2018 Federated Auto Parts 400
- Date: September 22, 2018
- Location: Richmond Raceway in Richmond, Virginia
- Course: Permanent racing facility
- Course length: .75 miles (1.2 km)
- Distance: 400 laps, 300 mi (480 km)
- Average speed: 103.152 miles per hour (166.007 km/h)

Pole position
- Driver: Kevin Harvick; / Stewart–Haas Racing
- Time: 22.153

Most laps led
- Driver: Martin Truex Jr. / Furniture Row Racing
- Laps: 163

Winner
- No. 18: Kyle Busch / Joe Gibbs Racing

Television in the United States
- Network: NBCSN
- Announcers: Rick Allen, Jeff Burton, Steve Letarte and Dale Earnhardt Jr.
- Nielsen ratings: 1.0/1.1 (Overnight)

Radio in the United States
- Radio: MRN
- Booth announcers: Joe Moore, Jeff Striegle and Rusty Wallace
- Turn announcers: Dave Moody (Backstretch)

▶ _Data block_
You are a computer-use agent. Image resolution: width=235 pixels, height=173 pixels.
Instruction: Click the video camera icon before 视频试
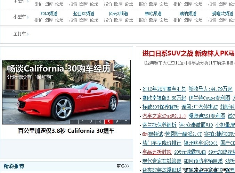click(145, 134)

▶ _Problems to work on_
#1 In the race summary, which driver led the most laps?
#2 Transcribe the race summary from "Television in the" up to and including "ratings: 1.0/1.1 (Overnight)".

▶ _Solutions to the problems_
#1 Martin Truex Jr. of Furniture Row Racing

#2
Television in the United States
- Network: NBCSN
- Announcers: Rick Allen, Jeff Burton, Steve Letarte and Dale Earnhardt Jr.
- Nielsen ratings: 1.0/1.1 (Overnight)